▶ **Exercise aim**: Set down exactly the lines in the records below that run from the line with "Voyage à Rome" to the line with "Federally Insured by NCUA (53, 2550)", inclusive, and nothing more.

Data records:
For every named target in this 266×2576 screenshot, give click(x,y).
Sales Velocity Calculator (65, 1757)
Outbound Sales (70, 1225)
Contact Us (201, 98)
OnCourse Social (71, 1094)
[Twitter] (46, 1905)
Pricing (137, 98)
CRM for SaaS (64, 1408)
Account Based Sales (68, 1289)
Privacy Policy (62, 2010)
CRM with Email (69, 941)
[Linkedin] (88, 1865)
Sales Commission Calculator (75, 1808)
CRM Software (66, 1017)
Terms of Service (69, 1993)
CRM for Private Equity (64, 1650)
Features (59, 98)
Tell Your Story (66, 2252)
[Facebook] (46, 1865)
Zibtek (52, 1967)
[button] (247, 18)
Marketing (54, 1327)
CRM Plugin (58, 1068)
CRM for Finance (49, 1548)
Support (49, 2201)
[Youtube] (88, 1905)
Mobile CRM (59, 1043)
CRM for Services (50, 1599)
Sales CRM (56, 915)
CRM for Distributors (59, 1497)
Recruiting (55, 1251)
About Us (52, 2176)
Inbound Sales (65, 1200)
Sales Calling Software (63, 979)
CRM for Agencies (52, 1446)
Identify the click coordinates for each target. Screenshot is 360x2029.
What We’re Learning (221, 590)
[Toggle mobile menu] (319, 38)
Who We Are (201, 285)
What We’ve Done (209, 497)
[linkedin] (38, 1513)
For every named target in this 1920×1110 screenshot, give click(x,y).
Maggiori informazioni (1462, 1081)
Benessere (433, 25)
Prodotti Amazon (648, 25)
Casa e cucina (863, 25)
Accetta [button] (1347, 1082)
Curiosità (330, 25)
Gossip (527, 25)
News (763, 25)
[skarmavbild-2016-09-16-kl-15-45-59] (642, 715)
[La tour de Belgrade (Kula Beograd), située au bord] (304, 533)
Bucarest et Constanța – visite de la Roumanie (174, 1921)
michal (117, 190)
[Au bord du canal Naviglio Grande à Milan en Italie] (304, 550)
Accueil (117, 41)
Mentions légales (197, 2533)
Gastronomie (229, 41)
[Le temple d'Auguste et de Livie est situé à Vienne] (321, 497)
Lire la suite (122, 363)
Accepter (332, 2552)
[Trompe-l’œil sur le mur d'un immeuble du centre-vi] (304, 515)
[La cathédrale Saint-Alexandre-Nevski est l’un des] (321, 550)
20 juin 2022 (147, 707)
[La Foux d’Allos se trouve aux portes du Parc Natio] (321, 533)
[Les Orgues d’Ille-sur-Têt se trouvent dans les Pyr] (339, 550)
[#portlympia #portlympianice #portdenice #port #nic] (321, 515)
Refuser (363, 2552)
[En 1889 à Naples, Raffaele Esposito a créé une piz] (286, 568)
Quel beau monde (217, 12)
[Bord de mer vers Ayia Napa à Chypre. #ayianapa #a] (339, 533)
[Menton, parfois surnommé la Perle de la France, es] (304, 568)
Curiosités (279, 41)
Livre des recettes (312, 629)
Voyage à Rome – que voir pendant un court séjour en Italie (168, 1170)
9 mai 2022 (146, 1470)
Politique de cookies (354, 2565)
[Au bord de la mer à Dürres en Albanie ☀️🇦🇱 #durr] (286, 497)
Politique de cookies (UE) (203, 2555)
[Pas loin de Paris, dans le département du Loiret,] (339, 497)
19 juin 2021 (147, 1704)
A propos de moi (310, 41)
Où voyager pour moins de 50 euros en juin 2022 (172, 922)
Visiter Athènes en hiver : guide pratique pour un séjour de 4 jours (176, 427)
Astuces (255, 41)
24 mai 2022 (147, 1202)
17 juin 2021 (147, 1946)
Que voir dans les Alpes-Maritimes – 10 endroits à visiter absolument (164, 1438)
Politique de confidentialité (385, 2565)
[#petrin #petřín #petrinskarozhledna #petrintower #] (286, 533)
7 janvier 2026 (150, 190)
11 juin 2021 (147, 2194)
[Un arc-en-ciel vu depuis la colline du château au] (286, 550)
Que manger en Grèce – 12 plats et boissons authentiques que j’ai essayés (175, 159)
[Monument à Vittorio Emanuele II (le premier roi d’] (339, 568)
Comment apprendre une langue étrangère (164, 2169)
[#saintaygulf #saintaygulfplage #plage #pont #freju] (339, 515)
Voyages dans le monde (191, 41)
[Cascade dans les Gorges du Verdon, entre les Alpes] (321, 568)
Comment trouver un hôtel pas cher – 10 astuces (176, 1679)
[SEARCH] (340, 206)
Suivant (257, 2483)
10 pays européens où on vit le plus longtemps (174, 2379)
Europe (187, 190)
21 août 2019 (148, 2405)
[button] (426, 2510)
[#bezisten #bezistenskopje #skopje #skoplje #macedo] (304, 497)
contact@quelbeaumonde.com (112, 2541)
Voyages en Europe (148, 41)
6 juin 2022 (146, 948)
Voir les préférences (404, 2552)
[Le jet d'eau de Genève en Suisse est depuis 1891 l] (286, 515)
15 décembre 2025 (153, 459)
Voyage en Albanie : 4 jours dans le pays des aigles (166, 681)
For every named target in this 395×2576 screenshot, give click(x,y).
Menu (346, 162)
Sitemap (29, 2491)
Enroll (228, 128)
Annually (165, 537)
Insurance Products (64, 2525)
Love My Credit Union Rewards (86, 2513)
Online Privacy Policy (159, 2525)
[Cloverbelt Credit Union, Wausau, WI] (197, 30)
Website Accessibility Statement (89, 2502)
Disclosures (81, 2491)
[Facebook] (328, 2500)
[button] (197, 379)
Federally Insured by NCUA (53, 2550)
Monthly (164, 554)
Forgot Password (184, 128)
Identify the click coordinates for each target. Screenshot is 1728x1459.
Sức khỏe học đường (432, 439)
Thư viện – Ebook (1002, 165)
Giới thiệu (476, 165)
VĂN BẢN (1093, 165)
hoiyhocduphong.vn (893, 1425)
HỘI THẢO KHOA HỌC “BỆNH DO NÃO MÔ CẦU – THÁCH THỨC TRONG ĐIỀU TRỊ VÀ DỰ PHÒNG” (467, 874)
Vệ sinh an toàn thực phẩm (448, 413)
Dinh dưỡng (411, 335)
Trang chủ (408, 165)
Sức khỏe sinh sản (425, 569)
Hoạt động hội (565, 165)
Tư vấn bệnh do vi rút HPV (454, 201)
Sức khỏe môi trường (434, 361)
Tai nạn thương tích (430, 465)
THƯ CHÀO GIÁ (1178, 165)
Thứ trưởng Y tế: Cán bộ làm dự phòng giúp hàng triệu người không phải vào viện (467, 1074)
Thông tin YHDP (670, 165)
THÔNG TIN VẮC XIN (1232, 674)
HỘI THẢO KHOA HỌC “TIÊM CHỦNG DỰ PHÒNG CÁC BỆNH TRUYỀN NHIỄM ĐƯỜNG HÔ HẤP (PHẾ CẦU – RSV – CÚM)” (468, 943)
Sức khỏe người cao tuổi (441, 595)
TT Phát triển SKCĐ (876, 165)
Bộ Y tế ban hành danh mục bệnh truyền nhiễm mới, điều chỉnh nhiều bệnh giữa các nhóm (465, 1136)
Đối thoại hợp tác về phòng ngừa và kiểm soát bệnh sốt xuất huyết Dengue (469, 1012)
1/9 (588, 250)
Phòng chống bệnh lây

▶ **Worked solution**:
Voyage à Rome – que voir pendant un court séjour en Italie (168, 1170)
9 mai 2022 (146, 1470)
Politique de cookies (354, 2565)
[Au bord de la mer à Dürres en Albanie ☀️🇦🇱 #durr] (286, 497)
Politique de cookies (UE) (203, 2555)
[Pas loin de Paris, dans le département du Loiret,] (339, 497)
19 juin 2021 (147, 1704)
A propos de moi (310, 41)
Où voyager pour moins de 50 euros en juin 2022 (172, 922)
Visiter Athènes en hiver : guide pratique pour un séjour de 4 jours (176, 427)
Astuces (255, 41)
24 mai 2022 (147, 1202)
17 juin 2021 (147, 1946)
Que voir dans les Alpes-Maritimes – 10 endroits à visiter absolument (164, 1438)
Politique de confidentialité (385, 2565)
[#petrin #petřín #petrinskarozhledna #petrintower #] (286, 533)
7 janvier 2026 (150, 190)
11 juin 2021 (147, 2194)
[Un arc-en-ciel vu depuis la colline du château au] (286, 550)
Que manger en Grèce – 12 plats et boissons authentiques que j’ai essayés (175, 159)
[Monument à Vittorio Emanuele II (le premier roi d’] (339, 568)
Comment apprendre une langue étrangère (164, 2169)
[#saintaygulf #saintaygulfplage #plage #pont #freju] (339, 515)
Voyages dans le monde (191, 41)
[Cascade dans les Gorges du Verdon, entre les Alpes] (321, 568)
Comment trouver un hôtel pas cher – 10 astuces (176, 1679)
[SEARCH] (340, 206)
Suivant (257, 2483)
10 pays européens où on vit le plus longtemps (174, 2379)
Europe (187, 190)
21 août 2019 (148, 2405)
[button] (426, 2510)
[#bezisten #bezistenskopje #skopje #skoplje #macedo] (304, 497)
contact@quelbeaumonde.com (112, 2541)
Voyages en Europe (148, 41)
6 juin 2022 (146, 948)
Voir les préférences (404, 2552)
[Le jet d'eau de Genève en Suisse est depuis 1891 l] (286, 515)
15 décembre 2025 (153, 459)
Voyage en Albanie : 4 jours dans le pays des aigles (166, 681)
For every named target in this 395×2576 screenshot, give click(x,y).
Menu (346, 162)
Sitemap (29, 2491)
Enroll (228, 128)
Annually (165, 537)
Insurance Products (64, 2525)
Love My Credit Union Rewards (86, 2513)
Online Privacy Policy (159, 2525)
[Cloverbelt Credit Union, Wausau, WI] (197, 30)
Website Accessibility Statement (89, 2502)
Disclosures (81, 2491)
[Facebook] (328, 2500)
[button] (197, 379)
Federally Insured by NCUA (53, 2550)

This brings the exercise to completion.